*** Block opens ***

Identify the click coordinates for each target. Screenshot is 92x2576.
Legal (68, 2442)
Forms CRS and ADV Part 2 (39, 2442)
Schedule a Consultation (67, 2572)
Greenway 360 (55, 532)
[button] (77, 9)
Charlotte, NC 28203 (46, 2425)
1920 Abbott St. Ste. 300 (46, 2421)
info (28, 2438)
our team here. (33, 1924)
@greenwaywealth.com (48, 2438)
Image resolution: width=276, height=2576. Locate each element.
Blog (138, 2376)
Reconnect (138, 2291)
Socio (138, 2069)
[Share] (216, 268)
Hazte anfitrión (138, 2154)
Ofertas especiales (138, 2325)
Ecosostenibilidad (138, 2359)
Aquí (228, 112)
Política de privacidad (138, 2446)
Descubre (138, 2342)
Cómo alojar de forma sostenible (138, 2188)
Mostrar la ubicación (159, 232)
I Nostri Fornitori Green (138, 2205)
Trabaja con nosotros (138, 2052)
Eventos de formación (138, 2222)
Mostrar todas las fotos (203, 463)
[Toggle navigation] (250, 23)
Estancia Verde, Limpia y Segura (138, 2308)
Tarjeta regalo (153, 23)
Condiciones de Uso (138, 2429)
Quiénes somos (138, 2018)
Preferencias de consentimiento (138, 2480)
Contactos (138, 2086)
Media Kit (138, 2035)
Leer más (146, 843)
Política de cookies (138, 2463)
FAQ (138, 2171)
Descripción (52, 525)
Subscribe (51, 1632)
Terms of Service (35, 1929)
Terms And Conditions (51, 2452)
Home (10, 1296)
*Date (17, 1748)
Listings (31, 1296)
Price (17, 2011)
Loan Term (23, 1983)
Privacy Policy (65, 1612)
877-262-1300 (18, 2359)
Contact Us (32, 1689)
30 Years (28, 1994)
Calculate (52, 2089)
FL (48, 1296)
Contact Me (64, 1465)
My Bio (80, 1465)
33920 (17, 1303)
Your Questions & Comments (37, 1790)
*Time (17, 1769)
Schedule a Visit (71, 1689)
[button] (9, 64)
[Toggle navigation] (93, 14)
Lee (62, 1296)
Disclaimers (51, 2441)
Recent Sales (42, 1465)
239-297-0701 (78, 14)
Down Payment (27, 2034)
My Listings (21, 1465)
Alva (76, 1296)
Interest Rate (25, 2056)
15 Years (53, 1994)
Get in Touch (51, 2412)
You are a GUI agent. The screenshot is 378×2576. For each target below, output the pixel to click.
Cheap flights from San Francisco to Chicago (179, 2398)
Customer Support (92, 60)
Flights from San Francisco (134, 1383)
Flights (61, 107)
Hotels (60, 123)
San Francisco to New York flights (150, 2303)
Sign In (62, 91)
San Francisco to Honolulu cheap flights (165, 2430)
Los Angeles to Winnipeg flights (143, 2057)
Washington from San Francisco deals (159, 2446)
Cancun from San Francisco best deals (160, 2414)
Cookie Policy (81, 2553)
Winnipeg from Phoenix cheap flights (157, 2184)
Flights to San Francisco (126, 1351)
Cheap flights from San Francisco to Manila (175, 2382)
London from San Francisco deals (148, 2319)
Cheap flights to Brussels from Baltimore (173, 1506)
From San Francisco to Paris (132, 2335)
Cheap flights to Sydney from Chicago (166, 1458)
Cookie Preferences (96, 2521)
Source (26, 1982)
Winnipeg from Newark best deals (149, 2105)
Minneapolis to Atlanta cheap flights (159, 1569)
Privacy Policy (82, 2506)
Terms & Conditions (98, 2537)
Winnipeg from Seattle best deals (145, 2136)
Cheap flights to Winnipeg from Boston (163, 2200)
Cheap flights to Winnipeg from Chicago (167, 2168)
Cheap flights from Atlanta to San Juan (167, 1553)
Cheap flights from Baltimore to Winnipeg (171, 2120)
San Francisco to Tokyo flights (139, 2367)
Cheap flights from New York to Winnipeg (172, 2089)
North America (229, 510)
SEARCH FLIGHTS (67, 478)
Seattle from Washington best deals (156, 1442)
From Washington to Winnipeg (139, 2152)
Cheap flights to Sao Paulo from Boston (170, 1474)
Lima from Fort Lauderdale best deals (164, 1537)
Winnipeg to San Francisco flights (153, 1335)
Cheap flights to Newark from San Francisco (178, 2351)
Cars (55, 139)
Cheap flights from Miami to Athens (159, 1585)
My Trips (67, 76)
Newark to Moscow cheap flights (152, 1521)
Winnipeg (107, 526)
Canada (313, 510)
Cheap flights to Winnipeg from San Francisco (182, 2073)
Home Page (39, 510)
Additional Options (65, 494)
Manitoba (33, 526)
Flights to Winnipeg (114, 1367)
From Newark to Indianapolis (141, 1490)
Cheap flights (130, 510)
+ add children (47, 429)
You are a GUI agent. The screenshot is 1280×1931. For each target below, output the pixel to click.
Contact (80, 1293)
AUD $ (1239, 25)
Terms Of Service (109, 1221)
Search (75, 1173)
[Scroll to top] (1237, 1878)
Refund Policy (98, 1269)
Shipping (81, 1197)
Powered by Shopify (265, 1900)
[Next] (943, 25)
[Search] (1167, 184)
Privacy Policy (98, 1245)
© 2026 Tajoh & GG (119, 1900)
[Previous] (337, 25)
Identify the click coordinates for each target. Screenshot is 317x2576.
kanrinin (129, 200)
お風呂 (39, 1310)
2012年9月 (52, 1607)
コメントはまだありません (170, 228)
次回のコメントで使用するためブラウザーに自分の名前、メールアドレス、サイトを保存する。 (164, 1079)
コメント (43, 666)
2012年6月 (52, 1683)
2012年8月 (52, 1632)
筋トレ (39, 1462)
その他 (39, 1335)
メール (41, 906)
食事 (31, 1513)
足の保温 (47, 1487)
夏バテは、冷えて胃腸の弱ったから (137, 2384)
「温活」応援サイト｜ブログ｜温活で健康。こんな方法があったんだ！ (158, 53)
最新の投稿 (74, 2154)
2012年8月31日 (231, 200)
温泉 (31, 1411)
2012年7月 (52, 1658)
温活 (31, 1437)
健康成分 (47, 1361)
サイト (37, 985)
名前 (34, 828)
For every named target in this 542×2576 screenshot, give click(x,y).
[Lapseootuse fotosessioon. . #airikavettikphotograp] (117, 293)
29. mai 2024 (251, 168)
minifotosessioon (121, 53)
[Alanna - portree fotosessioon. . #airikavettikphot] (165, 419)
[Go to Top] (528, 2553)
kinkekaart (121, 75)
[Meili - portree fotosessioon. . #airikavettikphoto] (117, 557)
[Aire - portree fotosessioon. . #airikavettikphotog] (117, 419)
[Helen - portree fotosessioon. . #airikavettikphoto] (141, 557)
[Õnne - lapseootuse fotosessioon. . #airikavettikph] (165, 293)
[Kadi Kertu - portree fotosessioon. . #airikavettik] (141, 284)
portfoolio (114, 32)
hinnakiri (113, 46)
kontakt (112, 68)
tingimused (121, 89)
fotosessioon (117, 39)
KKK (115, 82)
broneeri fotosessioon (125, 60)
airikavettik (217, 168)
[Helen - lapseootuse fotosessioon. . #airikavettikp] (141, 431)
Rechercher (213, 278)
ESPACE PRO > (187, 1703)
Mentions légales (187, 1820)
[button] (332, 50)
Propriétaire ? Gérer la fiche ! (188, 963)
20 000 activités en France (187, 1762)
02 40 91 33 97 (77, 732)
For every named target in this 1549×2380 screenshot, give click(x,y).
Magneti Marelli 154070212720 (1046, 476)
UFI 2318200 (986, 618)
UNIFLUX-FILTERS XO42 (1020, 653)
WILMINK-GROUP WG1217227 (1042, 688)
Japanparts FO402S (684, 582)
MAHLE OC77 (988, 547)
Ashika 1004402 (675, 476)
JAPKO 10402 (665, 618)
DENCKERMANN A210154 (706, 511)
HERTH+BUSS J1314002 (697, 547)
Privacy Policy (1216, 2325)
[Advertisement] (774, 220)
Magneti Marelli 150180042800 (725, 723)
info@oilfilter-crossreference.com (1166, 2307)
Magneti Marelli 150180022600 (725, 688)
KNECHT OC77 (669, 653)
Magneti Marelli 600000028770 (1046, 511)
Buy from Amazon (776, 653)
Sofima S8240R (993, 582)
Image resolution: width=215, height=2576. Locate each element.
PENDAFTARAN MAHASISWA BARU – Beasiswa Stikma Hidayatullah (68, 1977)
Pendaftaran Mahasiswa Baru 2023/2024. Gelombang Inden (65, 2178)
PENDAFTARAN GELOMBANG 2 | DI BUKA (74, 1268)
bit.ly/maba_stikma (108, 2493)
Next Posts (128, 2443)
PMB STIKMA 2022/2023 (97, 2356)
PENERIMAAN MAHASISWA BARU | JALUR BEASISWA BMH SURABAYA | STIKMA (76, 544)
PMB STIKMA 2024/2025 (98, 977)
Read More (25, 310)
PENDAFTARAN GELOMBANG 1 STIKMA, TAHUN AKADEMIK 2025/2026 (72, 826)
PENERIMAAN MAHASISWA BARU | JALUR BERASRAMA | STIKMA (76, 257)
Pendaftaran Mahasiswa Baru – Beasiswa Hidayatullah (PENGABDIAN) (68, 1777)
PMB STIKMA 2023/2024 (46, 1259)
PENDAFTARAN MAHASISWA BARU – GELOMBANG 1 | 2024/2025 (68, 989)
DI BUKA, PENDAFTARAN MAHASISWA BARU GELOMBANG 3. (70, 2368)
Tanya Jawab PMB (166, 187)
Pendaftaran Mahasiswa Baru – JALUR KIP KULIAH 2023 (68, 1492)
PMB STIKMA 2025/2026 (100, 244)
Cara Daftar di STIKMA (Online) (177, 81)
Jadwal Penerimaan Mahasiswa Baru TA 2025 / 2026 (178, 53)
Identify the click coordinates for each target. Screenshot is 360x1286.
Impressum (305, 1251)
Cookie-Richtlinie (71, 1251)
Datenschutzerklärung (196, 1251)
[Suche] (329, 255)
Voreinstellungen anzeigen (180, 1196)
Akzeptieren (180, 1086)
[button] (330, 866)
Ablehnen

*** Block closes ***

EXERCISE DESCRIPTION: Within the data above, the span starting at the line containing "San Francisco to New York flights (150, 2303)" and ending at the line containing "Winnipeg from Newark best deals (149, 2105)" is to be retyped exactly, with no other lines.

WORKED SOLUTION:
San Francisco to New York flights (150, 2303)
Sign In (62, 91)
San Francisco to Honolulu cheap flights (165, 2430)
Los Angeles to Winnipeg flights (143, 2057)
Washington from San Francisco deals (159, 2446)
Cancun from San Francisco best deals (160, 2414)
Cookie Policy (81, 2553)
Winnipeg from Phoenix cheap flights (157, 2184)
Flights to San Francisco (126, 1351)
Cheap flights from San Francisco to Manila (175, 2382)
London from San Francisco deals (148, 2319)
Cheap flights to Brussels from Baltimore (173, 1506)
From San Francisco to Paris (132, 2335)
Cheap flights to Sydney from Chicago (166, 1458)
Cookie Preferences (96, 2521)
Source (26, 1982)
Winnipeg from Newark best deals (149, 2105)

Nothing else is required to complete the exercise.